Held: Petitioners are entitled to qualified immunity because, at the time of Howards’ arrest, it was not clearly established that an arrest supported by probable cause could give rise to a First Amendment violation. Pp. 5−12.
(a) Courts may grant qualified immunity on the ground that a purported right was not “clearly established” by prior case law. Pearson v. Callahan, 555 U. S. 223. To be clearly established, a right must be sufficiently clear “that every ‘reasonable official would [have understood] that what he is doing violates that right.’ ” Ashcroft v. al-Kidd, 563 U. S. ___, ___. Pp. 5−6.
(b) The “clearly established” standard is not satisfied here. This Court has never recognized a First Amendment right to be free from a retaliatory arrest that is supported by probable cause; nor was such a right otherwise clearly established at the time of Howards’ arrest. P. 6.

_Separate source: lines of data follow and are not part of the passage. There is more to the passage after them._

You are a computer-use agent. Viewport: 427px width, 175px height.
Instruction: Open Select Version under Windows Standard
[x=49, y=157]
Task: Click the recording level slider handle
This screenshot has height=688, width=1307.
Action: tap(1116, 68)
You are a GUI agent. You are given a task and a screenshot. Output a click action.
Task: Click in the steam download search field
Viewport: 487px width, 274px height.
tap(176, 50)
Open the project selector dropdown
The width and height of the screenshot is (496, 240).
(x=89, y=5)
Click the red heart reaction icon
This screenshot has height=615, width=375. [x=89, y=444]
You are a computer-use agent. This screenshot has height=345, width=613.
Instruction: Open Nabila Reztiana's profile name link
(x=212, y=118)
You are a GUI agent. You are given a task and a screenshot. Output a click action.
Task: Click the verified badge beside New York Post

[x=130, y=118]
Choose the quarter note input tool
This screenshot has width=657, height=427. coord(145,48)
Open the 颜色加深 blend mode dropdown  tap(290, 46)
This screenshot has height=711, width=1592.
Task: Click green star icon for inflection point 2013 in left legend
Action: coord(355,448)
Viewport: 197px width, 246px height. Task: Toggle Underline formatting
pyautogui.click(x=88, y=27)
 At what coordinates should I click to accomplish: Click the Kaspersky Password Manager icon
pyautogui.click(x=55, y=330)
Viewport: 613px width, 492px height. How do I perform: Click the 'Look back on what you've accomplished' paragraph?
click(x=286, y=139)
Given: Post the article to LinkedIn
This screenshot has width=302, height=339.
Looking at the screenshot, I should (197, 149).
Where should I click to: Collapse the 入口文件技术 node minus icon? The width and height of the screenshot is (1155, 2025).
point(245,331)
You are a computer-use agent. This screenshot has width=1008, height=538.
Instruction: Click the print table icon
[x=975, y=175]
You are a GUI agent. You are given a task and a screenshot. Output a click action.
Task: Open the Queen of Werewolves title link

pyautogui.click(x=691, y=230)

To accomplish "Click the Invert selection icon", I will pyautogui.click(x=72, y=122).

(c) At that time, Hartman’s impact on the Tenth Circuit’s precedent was far from clear. Although Hartman’s facts involved only a retaliatory prosecution, reasonable law enforcement officers could have questioned whether its rule also applied to arrests. First, Hartman was decided against a legal backdrop that treated retaliatory arrest claims and retaliatory prosecution claims similarly. It resolved a Circuit split concerning the impact of probable cause on retaliatory prosecution claims, but some of the conflicting cases involved both retaliatory prosecution and retaliatory arrest claims and made no distinction between the two when considering the relevance of probable cause. Second, a reasonable official could have interpreted Hartman’s rationale to apply to retaliatory arrests. Like in retaliatory prosecution cases, evidence of the presence or absence of probable cause for the arrest will be available in virtually all retaliatory arrest cases, and the causal link between the defendant’s alleged retaliatory animus and the plaintiff’s injury may be tenuous. Finally, decisions from other Circuits in the wake of Hartman support the conclusion that, for qualified immunity purposes, it was at least arguable at the time of Howards’ arrest that Hartman extended to retaliatory arrests. Pp. 7−12.
634 F. 3d 1131, reversed and remanded.
Thomas, J., delivered the opinion of the Court, in which Roberts, C. J., and Scalia, Kennedy, Alito, and Sotomayor, JJ., joined. Ginsburg, J., filed an opinion concurring in the judgment, in which Breyer, J., joined. Kagan, J., took no part in the consideration or decision of the case.